Given the fact that gas capacity of Iran is more than it needed both in terms of household fuel inside the country and fuel feedstock, is Iran capable of creating a mainstream for foreign investment with regards to exports? Considering LPG and LNG potentials or providing the required necessities for example, how investors could enter the domestic realm of Iran as this country competes with Qatar which has access to American equipment and technology?
According to the British Petroleum Statistical Review of World Energy Published in June 2016, Iran with 34 trillion cubic meters of gas reserves (18.2 percent of the world gas reserves), possesses the largest gas reserves in the world. Iran is also the third largest producer of natural gas after the United States and Russia and the fourth largest consumer of gas after the United States, Russia and China. Iran can produce more gas considering its gas resources. If we compare Iran with the world largest gas producer we see that the United States with 5.6% of the world gas reserves produces 22% of the world gas while Iran with 18.2% of the world reserves (3.25 times US reserves) produces 5.4% of the world gas, which is less than a quarter of the US production. Consequently the potential for exporting natural gas in the form of LNG or using pipeline in the future exists.

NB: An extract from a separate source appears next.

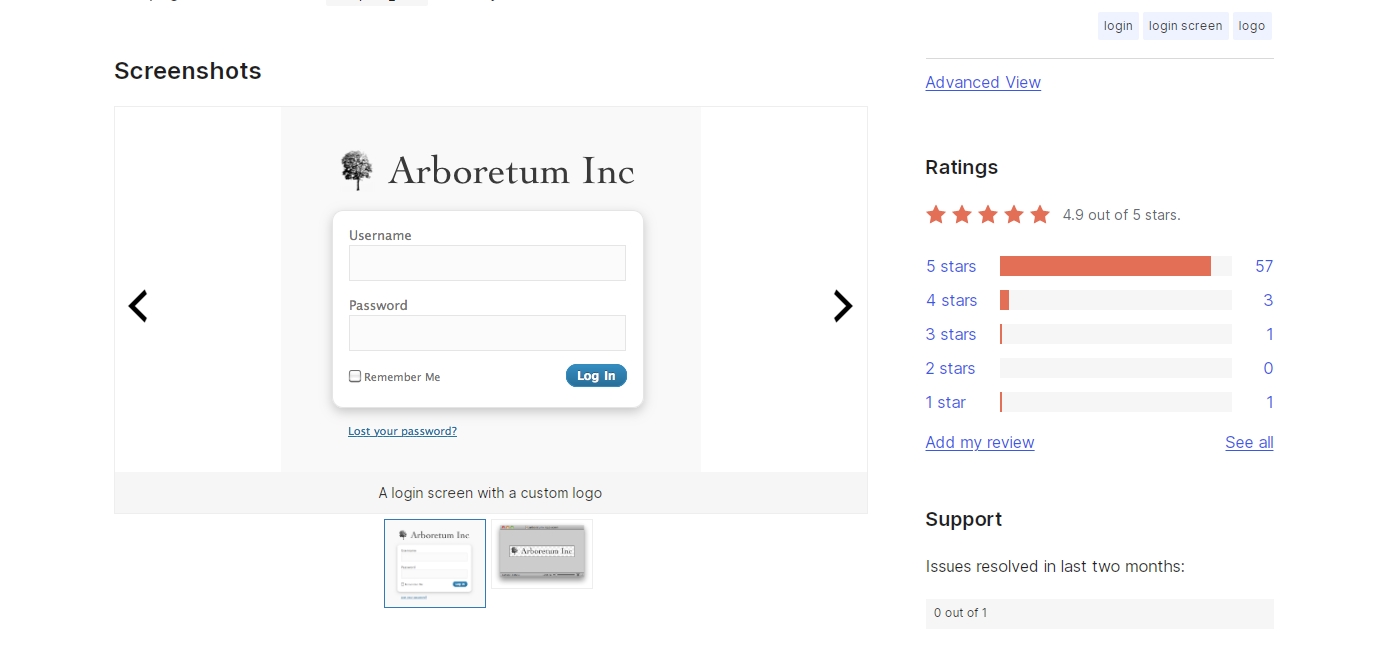1389x650 pixels.
Task: Select the first login screen thumbnail
Action: (435, 563)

The international energy companies have been eager to tap Iran’s gas resources for export to East Asia and Europe since 1974. This has been delayed due to revolution in Iran, Iraqi military attack which led to eight years of war, sanctions and lack of right circumstances for investment in such venture. While Iran competes with Qatar on the development of the biggest gas field in the world (North Dome in Qatar and South Pars in Iran), it has no installation for exporting LNG and is not competing with Qatar in the export of this product.
Being the largest global reserves and considering all the profitable petrochemical complexes of the world that their needed feed is provided by liquid gas feed, is there any plan to move from oil-based to gas-based?
The feedstock of most of the world upstream petrochemical complexes is Natural Gas or Naphtha. Those petrochemical producers that have access to natural gas at reasonable prices have an advantage over their competitors who are using Naphtha as feedstock. Iran, Qatar and Saudi Arabia are mostly using natural gas as feedstock and have a competitive edge over producers who use liquid products. The move to natural gas as a feedstock has been already happened.
Petrochemical products are the largest part of our nonoil exports. Meanwhile, one of the advantages of Iran is the production of surplus gas as well as having a wide coastline in the South that is significant for petrochemical complexes with a high level of water consumption. Then, if we prepare the fields and foreign investors intend to invest, is there any planned objectives to make the petrochemical production chain complete?
Iran with its large reserves of natural gas, access to relatively cheap feedstock, educated engineering and labor force and its geographical advantages could be one of the largest producers of petrochemical products. It is well known in the petrochemical trade that the real added value is created when the basic petrochemical products such as methanol and ethylene are converted to other more valuable products. Iran is currently working hard to enter into profitable joint ventures with international companies who have access to technology and capital for developing such petrochemical complexes.
Due to the launch of the Persian Gulf Star in Bandar Abbas and West Gilan’s Pipeline, what plans have been considered for surplus capacity of South Pars aiming at the production of petrochemicals?
Star of the Persian Gulf condensate refinery within a year will refine around 300,000 barrels per day of condensate produced in the South Pars gas field. Each phase of the South Pars gas production produces around 40,000 barrels of condensate per day. The conversion of condensate to light petroleum products will balance the domestic supply and demand for gasoline and there will be no need for importing gasoline from 1396. In addition to that, the refinery will produce good quality naphtha that could be used for petrochemical complexes. A number of smaller condensate refineries (60,000 barrels per day) is planned to be built in Sirraf which also produces light petroleum products for export and to be used as feedstock in domestic 168 petrochemical complexes.